* _Request 1_
According to the Australian dollar commentary, where does AUDUSD stand by year-end?

* _Document segment_
== == ==

Australian central bank (RBA) is scheduled for its monetary policy next week wherein it announces cash rates. With the RBA expected to be on hold for the foreseeable future short-maturity interest rates are well anchored. While 3y swap rates have been in a 2.10 – 2.35% range throughout 2018.
The Aussie’s mid-August slide to 0.72 on Turkey-inspired global risk aversion left it quite oversold when judged by our short-term fair value estimate, which remains near 0.75. AU-US yield differentials have continued to drift in the US dollar’s favour in recent weeks but Australia’s key commodity prices have been mixed, overall a little higher since mid-August and a long way above March lows. Still, AUD risks probably remain to the downside in September (0.70 handle), given the confluence of FOMC meeting, US review of China tariffs and EUR/Italy budget risks. By year-end we see AUDUSD back to 0.73.

== == ==

Text and item location entries:
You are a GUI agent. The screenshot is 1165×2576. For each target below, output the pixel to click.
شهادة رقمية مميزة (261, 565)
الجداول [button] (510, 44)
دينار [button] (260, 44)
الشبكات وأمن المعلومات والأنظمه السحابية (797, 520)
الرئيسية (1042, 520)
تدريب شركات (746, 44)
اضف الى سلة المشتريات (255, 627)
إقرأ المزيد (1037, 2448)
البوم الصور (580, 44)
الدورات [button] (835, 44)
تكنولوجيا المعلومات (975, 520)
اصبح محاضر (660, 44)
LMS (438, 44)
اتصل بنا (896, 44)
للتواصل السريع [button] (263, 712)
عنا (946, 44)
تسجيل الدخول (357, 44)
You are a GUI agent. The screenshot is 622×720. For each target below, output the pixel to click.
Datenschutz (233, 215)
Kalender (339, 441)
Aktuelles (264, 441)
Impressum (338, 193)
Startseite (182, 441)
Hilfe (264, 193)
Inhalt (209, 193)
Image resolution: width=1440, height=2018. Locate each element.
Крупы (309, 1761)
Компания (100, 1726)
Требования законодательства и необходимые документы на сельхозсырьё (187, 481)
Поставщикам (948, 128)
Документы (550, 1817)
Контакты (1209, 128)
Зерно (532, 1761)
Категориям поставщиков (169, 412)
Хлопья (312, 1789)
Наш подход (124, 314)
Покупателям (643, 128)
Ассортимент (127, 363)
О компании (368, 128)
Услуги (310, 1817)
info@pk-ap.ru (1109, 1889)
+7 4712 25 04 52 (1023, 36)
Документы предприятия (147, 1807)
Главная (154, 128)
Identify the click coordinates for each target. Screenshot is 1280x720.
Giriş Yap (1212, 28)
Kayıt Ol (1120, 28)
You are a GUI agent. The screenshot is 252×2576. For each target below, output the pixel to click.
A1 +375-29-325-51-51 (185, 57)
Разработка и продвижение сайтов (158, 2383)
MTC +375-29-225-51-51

== == ==

* _Request 2_
In the stretch of the listing from the line containing "Услуги (310, 1817)" through the end of the listing, substitute "Создание" for "Разработка", and reproduce those lines with nothing else altered.

* _Problem solution 1_
Back to 0.73.

* _Problem solution 2_
Услуги (310, 1817)
info@pk-ap.ru (1109, 1889)
+7 4712 25 04 52 (1023, 36)
Документы предприятия (147, 1807)
Главная (154, 128)
Identify the click coordinates for each target. Screenshot is 1280x720.
Giriş Yap (1212, 28)
Kayıt Ol (1120, 28)
You are a GUI agent. The screenshot is 252×2576. For each target below, output the pixel to click.
A1 +375-29-325-51-51 (185, 57)
Создание и продвижение сайтов (158, 2383)
MTC +375-29-225-51-51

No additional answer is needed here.